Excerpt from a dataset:
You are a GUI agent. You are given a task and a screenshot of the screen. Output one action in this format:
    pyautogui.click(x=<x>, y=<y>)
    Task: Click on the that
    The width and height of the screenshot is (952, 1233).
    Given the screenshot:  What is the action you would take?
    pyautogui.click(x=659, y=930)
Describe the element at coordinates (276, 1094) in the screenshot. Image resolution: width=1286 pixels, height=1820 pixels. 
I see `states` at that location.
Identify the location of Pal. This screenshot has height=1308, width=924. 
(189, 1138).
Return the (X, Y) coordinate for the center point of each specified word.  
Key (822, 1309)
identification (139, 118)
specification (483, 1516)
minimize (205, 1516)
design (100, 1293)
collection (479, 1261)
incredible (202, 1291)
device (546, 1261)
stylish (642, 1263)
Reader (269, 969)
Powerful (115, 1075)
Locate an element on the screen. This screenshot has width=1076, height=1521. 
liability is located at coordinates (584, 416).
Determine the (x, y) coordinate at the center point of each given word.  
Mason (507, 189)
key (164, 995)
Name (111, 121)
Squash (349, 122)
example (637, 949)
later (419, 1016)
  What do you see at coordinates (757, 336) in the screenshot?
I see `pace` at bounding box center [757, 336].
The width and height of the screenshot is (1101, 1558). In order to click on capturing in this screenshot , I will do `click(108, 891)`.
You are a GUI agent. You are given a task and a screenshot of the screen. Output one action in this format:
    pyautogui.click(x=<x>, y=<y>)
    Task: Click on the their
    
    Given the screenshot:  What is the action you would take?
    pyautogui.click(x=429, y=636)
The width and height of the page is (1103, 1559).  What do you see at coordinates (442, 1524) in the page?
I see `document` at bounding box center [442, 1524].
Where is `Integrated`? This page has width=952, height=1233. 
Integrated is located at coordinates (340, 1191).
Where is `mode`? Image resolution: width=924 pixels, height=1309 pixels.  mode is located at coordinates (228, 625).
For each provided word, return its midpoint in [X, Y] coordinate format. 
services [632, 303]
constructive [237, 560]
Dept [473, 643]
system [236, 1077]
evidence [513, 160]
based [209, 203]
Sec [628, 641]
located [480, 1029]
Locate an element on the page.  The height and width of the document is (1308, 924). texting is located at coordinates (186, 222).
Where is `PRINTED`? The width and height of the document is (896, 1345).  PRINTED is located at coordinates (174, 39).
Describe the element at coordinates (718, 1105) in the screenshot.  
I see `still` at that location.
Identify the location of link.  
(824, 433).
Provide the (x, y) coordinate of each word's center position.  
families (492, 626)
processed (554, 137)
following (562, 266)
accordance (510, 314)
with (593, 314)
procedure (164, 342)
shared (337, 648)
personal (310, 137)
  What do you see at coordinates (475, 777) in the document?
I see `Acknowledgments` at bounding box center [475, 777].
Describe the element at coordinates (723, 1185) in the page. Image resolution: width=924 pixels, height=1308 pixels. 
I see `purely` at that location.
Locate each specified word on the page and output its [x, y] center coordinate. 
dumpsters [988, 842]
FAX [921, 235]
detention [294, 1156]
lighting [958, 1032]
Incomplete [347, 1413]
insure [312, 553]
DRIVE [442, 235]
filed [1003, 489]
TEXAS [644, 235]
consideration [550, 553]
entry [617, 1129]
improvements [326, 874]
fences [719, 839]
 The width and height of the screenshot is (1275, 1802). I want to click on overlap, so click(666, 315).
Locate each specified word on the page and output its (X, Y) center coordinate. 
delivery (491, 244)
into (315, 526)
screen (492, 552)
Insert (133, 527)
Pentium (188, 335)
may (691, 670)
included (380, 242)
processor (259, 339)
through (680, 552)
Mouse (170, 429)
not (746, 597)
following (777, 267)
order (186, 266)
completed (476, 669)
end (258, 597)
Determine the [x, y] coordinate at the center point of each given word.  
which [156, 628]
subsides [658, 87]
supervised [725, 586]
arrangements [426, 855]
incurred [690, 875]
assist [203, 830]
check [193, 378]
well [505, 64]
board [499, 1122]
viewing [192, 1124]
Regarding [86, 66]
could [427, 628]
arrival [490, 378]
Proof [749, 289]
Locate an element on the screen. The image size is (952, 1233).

WHAT YOU HAVE TO DO
Copy out, word for word, the items starting at the line that has "example (637, 949)" and ending after the line that has "Locate an element on the page.".

THE SOLUTION
example (637, 949)
later (419, 1016)
  What do you see at coordinates (757, 336) in the screenshot?
I see `pace` at bounding box center [757, 336].
The width and height of the screenshot is (1101, 1558). In order to click on capturing in this screenshot , I will do `click(108, 891)`.
You are a GUI agent. You are given a task and a screenshot of the screen. Output one action in this format:
    pyautogui.click(x=<x>, y=<y>)
    Task: Click on the their
    
    Given the screenshot:  What is the action you would take?
    pyautogui.click(x=429, y=636)
The width and height of the page is (1103, 1559).  What do you see at coordinates (442, 1524) in the page?
I see `document` at bounding box center [442, 1524].
Where is `Integrated`? This page has width=952, height=1233. 
Integrated is located at coordinates (340, 1191).
Where is `mode`? Image resolution: width=924 pixels, height=1309 pixels.  mode is located at coordinates (228, 625).
For each provided word, return its midpoint in [X, Y] coordinate format. 
services [632, 303]
constructive [237, 560]
Dept [473, 643]
system [236, 1077]
evidence [513, 160]
based [209, 203]
Sec [628, 641]
located [480, 1029]
Locate an element on the page.  The height and width of the document is (1308, 924). texting is located at coordinates (186, 222).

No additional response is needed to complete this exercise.